Kafka is a distributed system that provides a highly scalable, elastic, fault-tolerant, and secure solution to event streaming.
What is Event Streaming?
… event streaming is the practice of
1. capturing data in real-time from event sources like databases, sensors, mobile devices, cloud services, and software applications in the form of streams of events; storing these event streams durably for later retrieval;
2. manipulating, processing, and reacting to the event streams in real-time as well as retrospectively;
3. and routing the event streams to different destination technologies as needed.
Event streaming thus ensures a continuous flow and interpretation of data so that the right information is at the right place, at the right time.https://kafka.apache.org/intro
There are two systems for event streaming: message queue (peer-to-peer) and publish/subscribe.
In a message queue, producers produce messages and send them to a queue, where messages will be stored and, once consumed, will then be deleted. Notably, each message will be consumed once by a single consumer.
In this pattern, publishers do not program the messages to be sent directly to specific subscribers but instead categorized the messages into classes without knowledge of which subscribers there may be. Similarly, subscribers express interest in one or more classes and receive messages from those classes (Wikipedia).
Kafka follows publish/subscribe pattern.
Main Concepts in Kafka
- Kafka servers: a cluster of servers. Some of them serve as data storage centers, called brokers; others run Kafka Connect for importing and exporting data.
- Kafka clients: they allow you to write programs that read, write, and process streams of events.
- Event: an event consists of a key, value, timestamp, and optional metadata headers.
- Producers: client applications that produce events and sent them to Kafka servers.
- Consumers: client applications that consume events from Kafka servers. Note that producers and consumers are fully decoupled so that high scalability could be achieved, which is the most important feature.
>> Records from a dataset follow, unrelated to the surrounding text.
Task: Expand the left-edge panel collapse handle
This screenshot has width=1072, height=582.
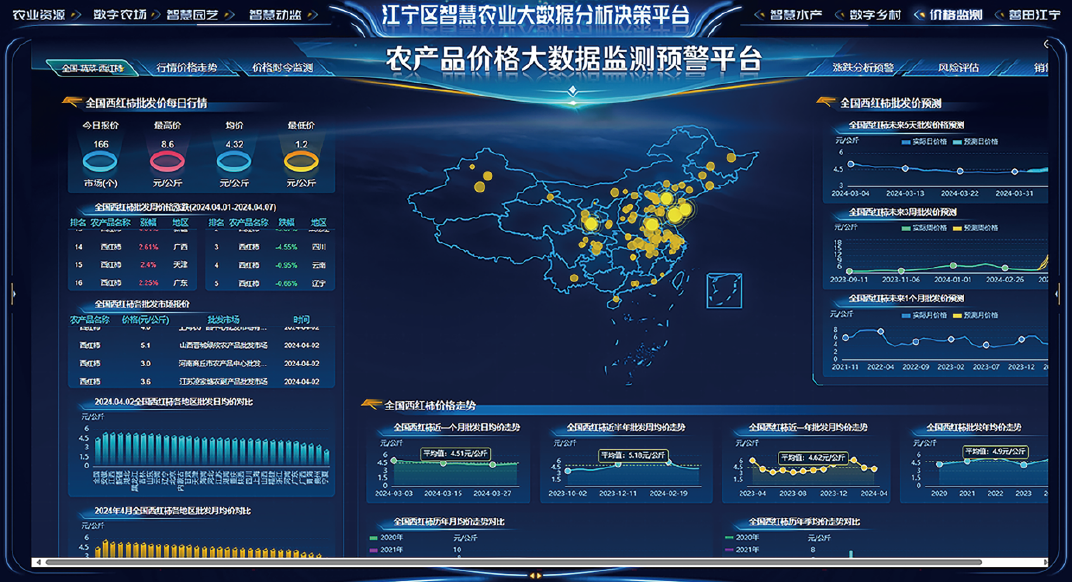Action: (x=12, y=291)
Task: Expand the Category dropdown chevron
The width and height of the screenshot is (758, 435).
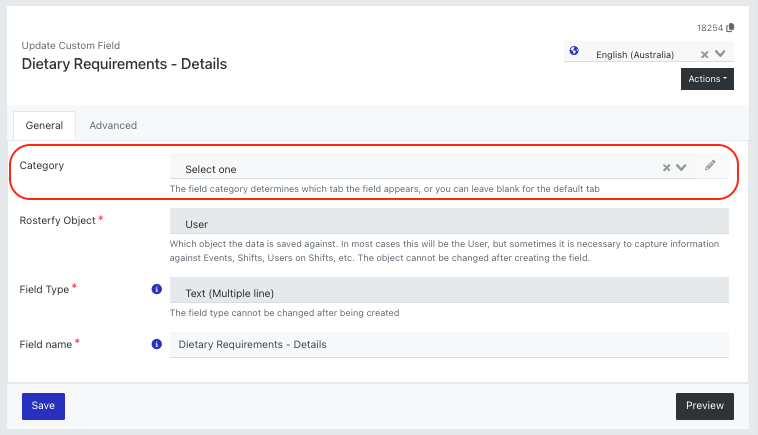Action: click(x=681, y=168)
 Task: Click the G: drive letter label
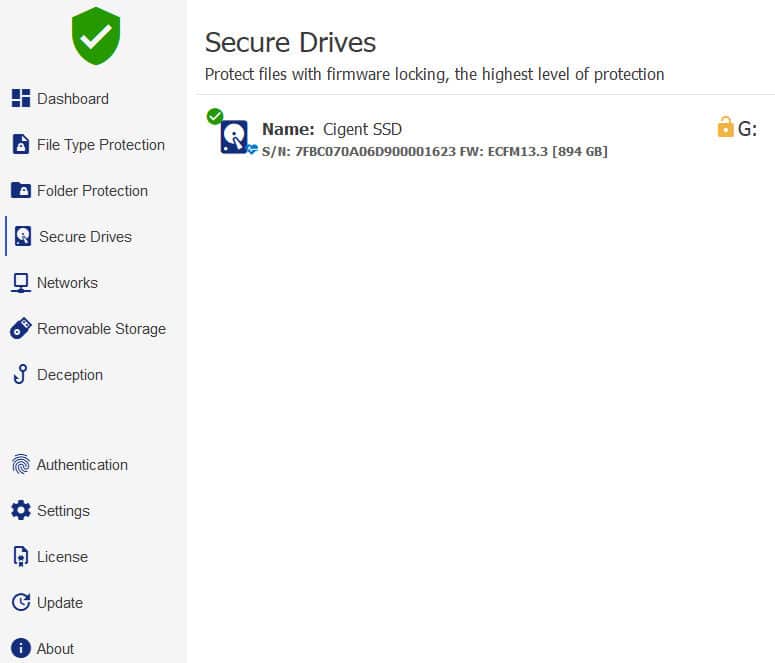tap(747, 129)
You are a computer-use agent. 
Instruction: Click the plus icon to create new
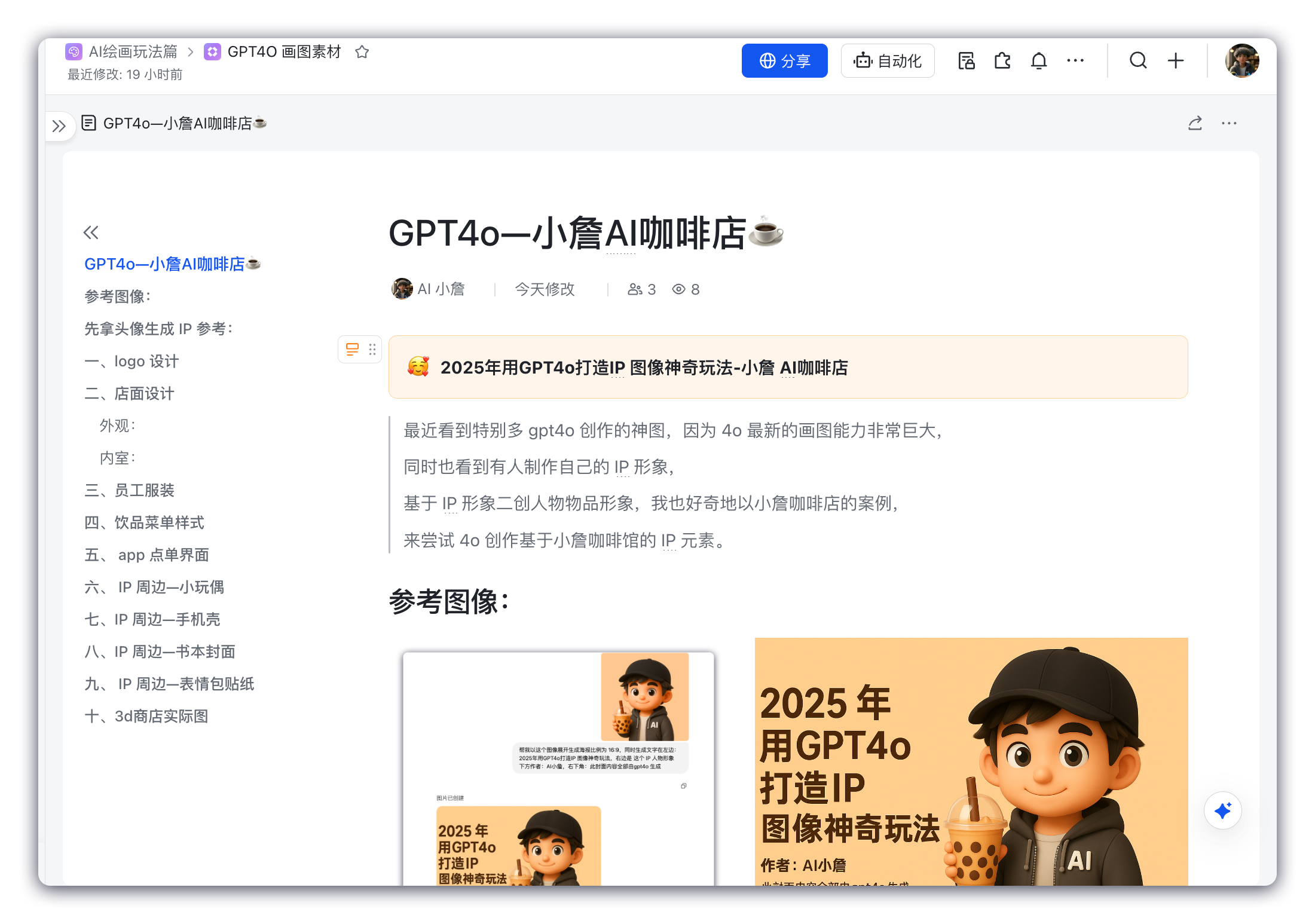tap(1175, 60)
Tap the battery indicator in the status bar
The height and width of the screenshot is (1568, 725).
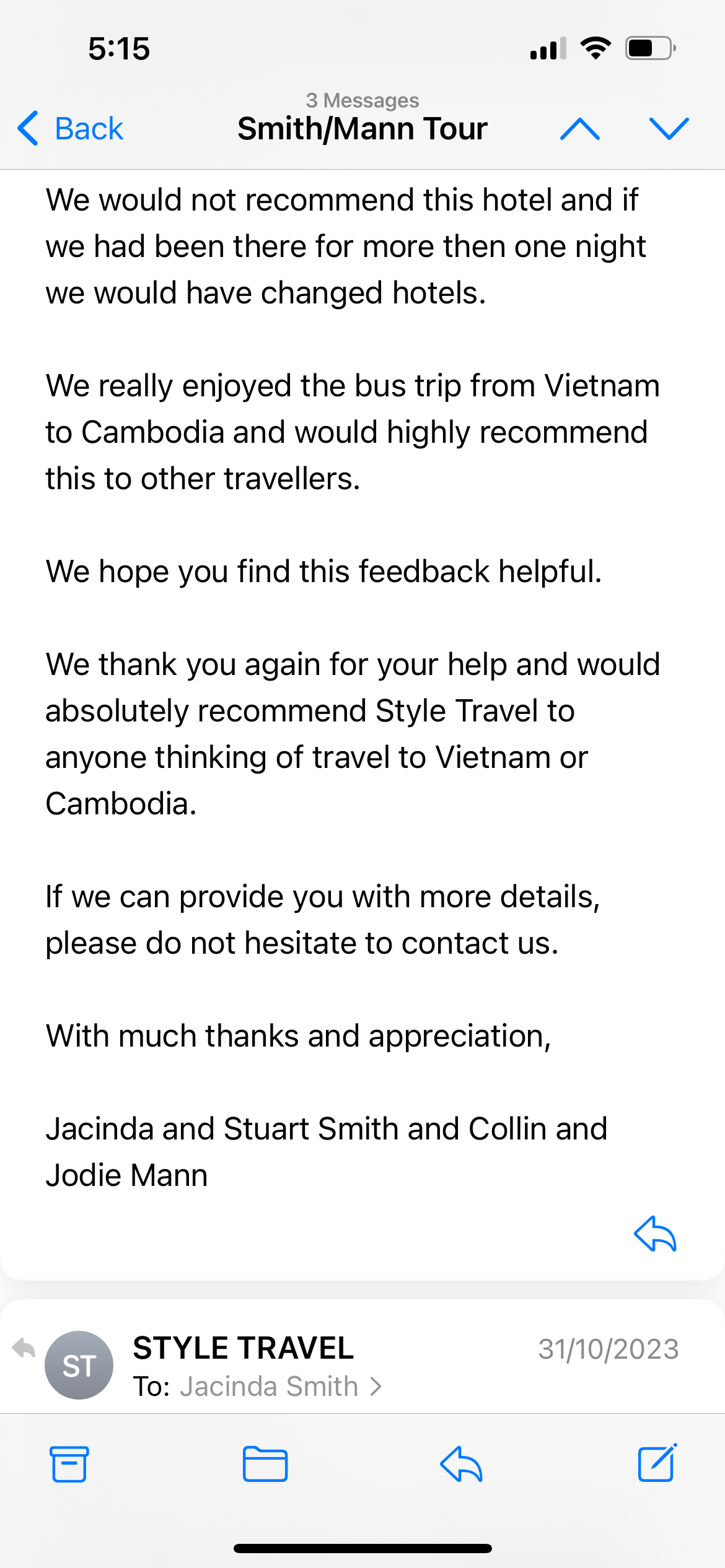pyautogui.click(x=649, y=48)
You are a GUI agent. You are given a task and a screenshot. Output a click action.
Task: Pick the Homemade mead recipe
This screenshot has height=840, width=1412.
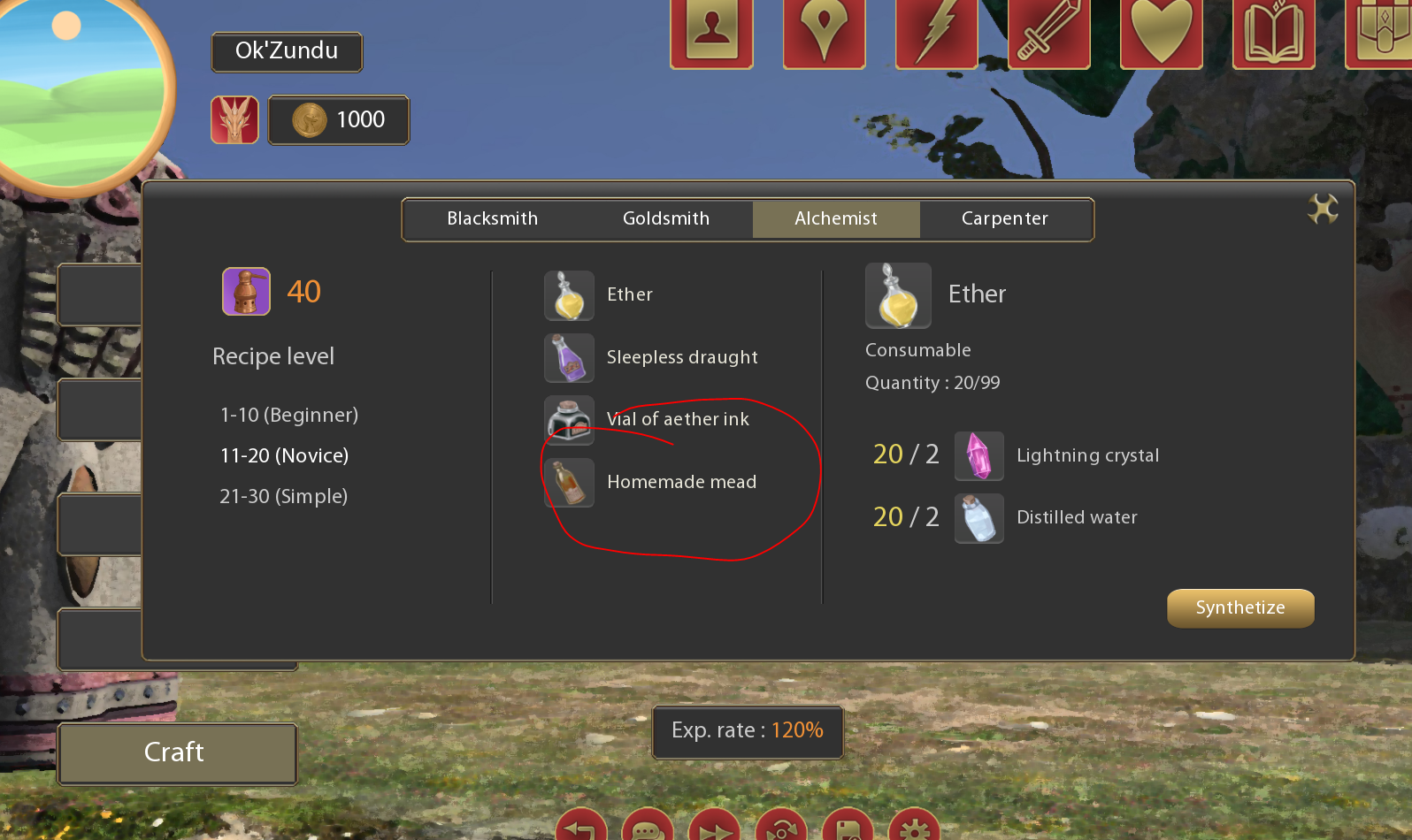(650, 482)
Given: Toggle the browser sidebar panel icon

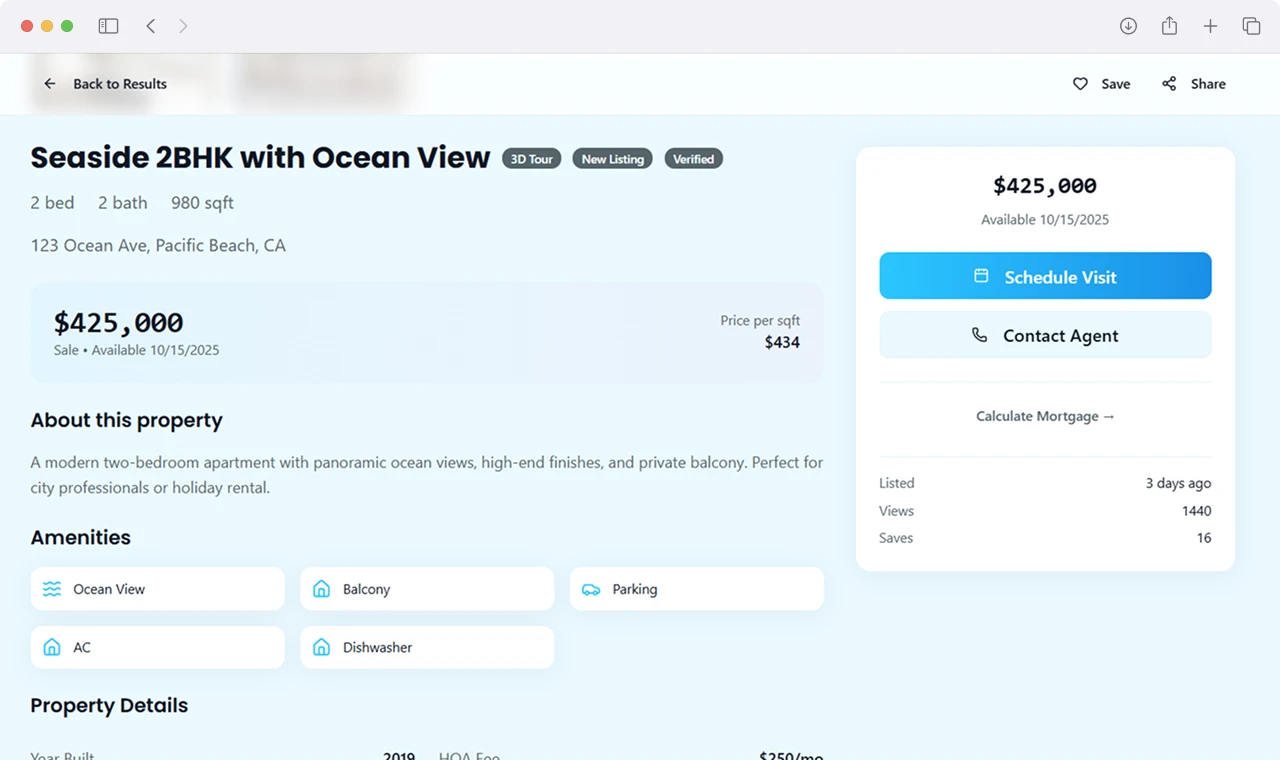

- Topics: events are classified into topics, and there could be more than one producer and consumer for a certain topic. Events in topics will not be deleted after being consumed and can be consumed as many times as needed.
- Partitioned: topics are partitioned into ‘buckets’ on different brokers. Events with the same key will be put into the same bucket, and events in the same bucket will be consumed in the same order as they were written. Being partitioned allows client applications to produce and consume at the same time.
- Offset: Each partitioned event is associated with a unique id called offset which is immutable to producers, so that producers can only append the message but cannot modify the existing ones. Consumers, however, can control the offset. Normally a consumer would increase the offset linearly while reading, but it can also reset to an older offset to reprocess messages.
- Replicated: each partition will be in a leader broker and be copied to followers broker as well for fault-tolerance. The leader broker will handle reads/writes, and changes will be copied to followers. When the leader is down, one of the followers will become the leader then.
- Consumer group: given a topic, the event will only be consumed by one consumer in a consumer group. If all consumers are in different consumer groups, then events in this topic will be broadcasted to all.